There was just something about seeing the strength that it took for Lola to make this brave, courageous decision so confidently that made me resonate with her. And another heavy subject in my previous post was abuse. We’ve been discussing it fairly frequently on this blog. This time, we talked about Liam Payne of One Direction. He died this month at the young age of 31 after falling off a third floor balcony. Many people believe it was due to a drug induced psychosis. Others believe it was suicide. No matter the case, a young man died, and it’s absolutely tragic. And even though he’s dead, we just can’t step away from the fact that he’d abused and manipulated a woman he claimed he loved, maybe even two or three or even more. No matter the number, even to abuse one woman is enough.
It’s public knowledge that he abused one woman, and that’s Maya Henry. Payne dated her between 2019 and 2022. The two were engaged at one point. According to Henry, the abuse began after the engagement. It’s no surprise to me, though. Abusers have to work their magic. They’re charming and sweet at the very beginning. Their true colours only come out when they know they got them. Think of ‘It Ends With Us’ as a reference. I wrote multiple posts about the movie as well back in August. You can check them out too after you finish reading this one. Henry wrote a fictional book based on her own experience dating the former boy band member.
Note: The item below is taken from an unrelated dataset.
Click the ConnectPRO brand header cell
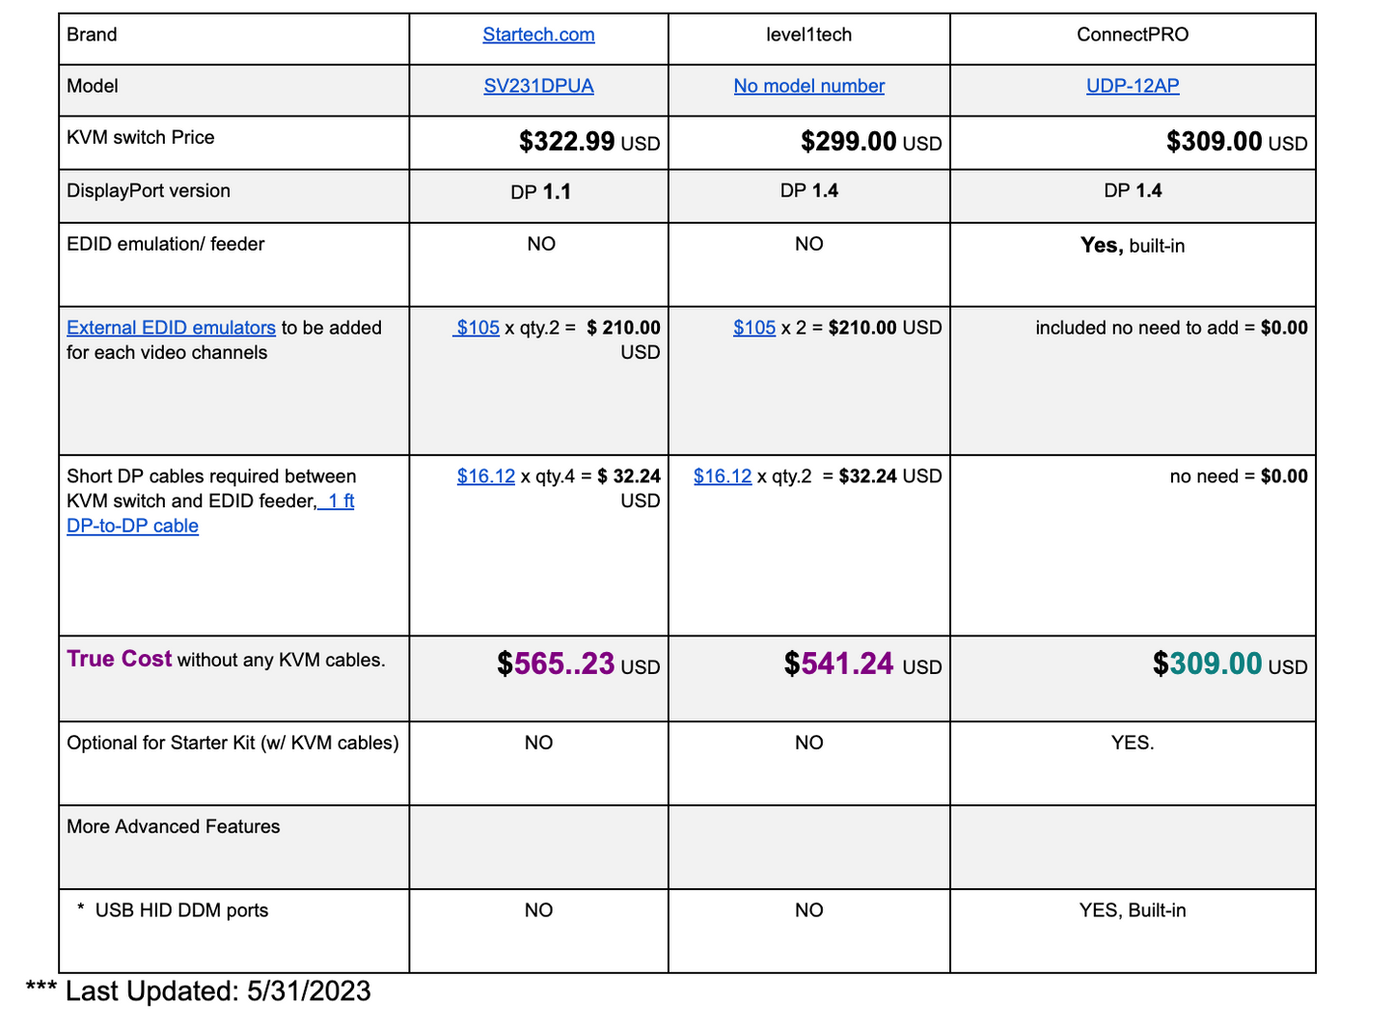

One of his friends begged her not to release the book. He said if something were to happen to him, she’d be blamed for it. To my utter surprise, though, his fan base has been very supportive of her.
I was so happy to see that One Direction were so quick to support Henry despite the fact that they idolized Payne. They didn’t let their adoration for him slide the fact that he abused a young, vulnerable woman. She wasn’t even 18 when they started dating. She’s 23 now. During the time that they were together, Henry got pregnant. But Payne forced her to have an abortion. She said if it were completely up to her, she would’ve kept the baby. And even though the public and One Direction fans, or as they call themselves, Directioners, were kind and supportive of Henry, things weren’t the same for Payne’s girlfriend at the time, Kate Cassidy. She and Payne were in Argentina earlier this month to attend Payne’s former bandmate, Niall Horan’s concert. It was a reunion to remember. What was supposed to be a 5 day trip turned into two weeks, and Cassidy left Argentina on October 12th without Payne. That was when he checked in to the hotel where he died 4 days later. Commentators were very quick to judge and blame her for Payne’s death, saying she should’ve stayed with him.
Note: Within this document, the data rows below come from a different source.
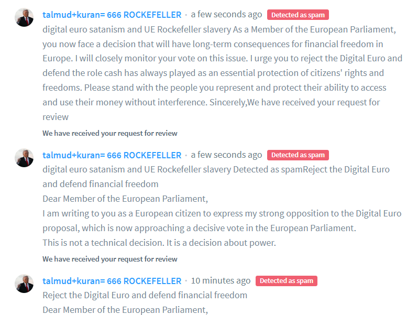The height and width of the screenshot is (315, 418).
Task: Click 'Reject the Digital Euro' line in the bottom comment
Action: tap(145, 295)
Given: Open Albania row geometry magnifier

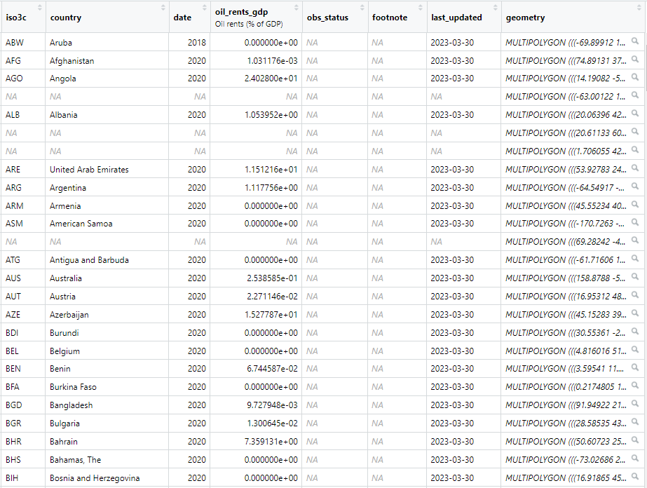Looking at the screenshot, I should [635, 114].
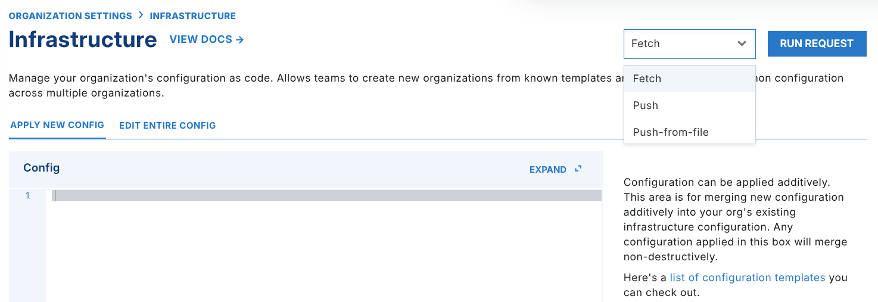Switch to the APPLY NEW CONFIG tab
This screenshot has width=878, height=302.
click(x=57, y=125)
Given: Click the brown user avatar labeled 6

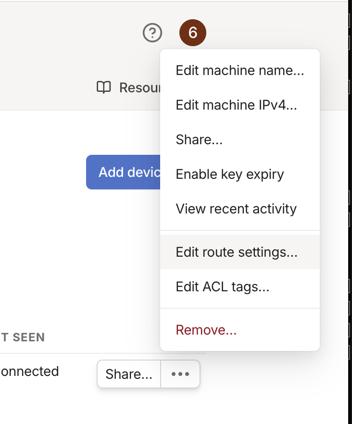Looking at the screenshot, I should point(192,33).
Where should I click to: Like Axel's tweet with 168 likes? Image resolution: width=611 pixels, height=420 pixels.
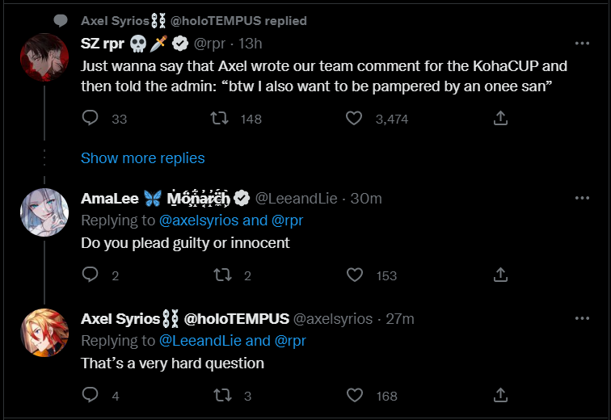pos(355,395)
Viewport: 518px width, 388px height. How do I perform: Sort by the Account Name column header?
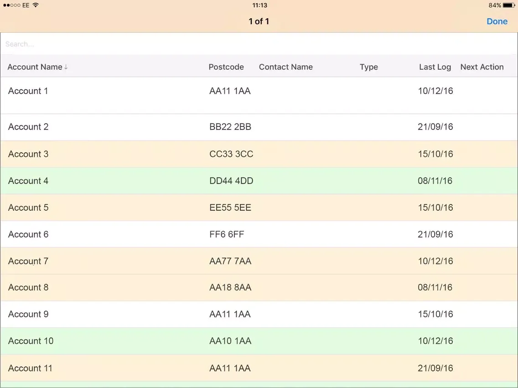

That’s the real problem with our society. We’re quick to judge, blame, and question women non-stop. That’s why so many of us feel the need to apologize for things that aren’t even our fault in the first place. I’m continuing to ramble on from my previous post, but I really can’t help myself. It makes me fume with rage. Maya Henry and Kate Cassidy are young women who were in relationships with an addict. His choices were his choices alone. They’re not responsible for the choices he made, and they shouldn’t have been. We also can’t forget that Payne was also in a relationship with Girls Aloud member, Cheryl. Together they have a son, Bear, who’s now 7 years old. The two initially met when Payne was 14 and Cheryl was 24. Payne was a contestant on ‘The X Factor’, and Cheryl was a judge. They reconnected years later following Cheryl’s divorce in 2016 and became a couple. There was no grooming involved. Payne was well into his 20’s when they reconnected, and he was living and working for an industry from a young age that was meant for the life and the kind of an adult. But the outside world is always quick to make assumptions and put the blame on women. She was called an abuser, a groomer, amongst other things. And those are things that Bear will have access to in the future, if not now.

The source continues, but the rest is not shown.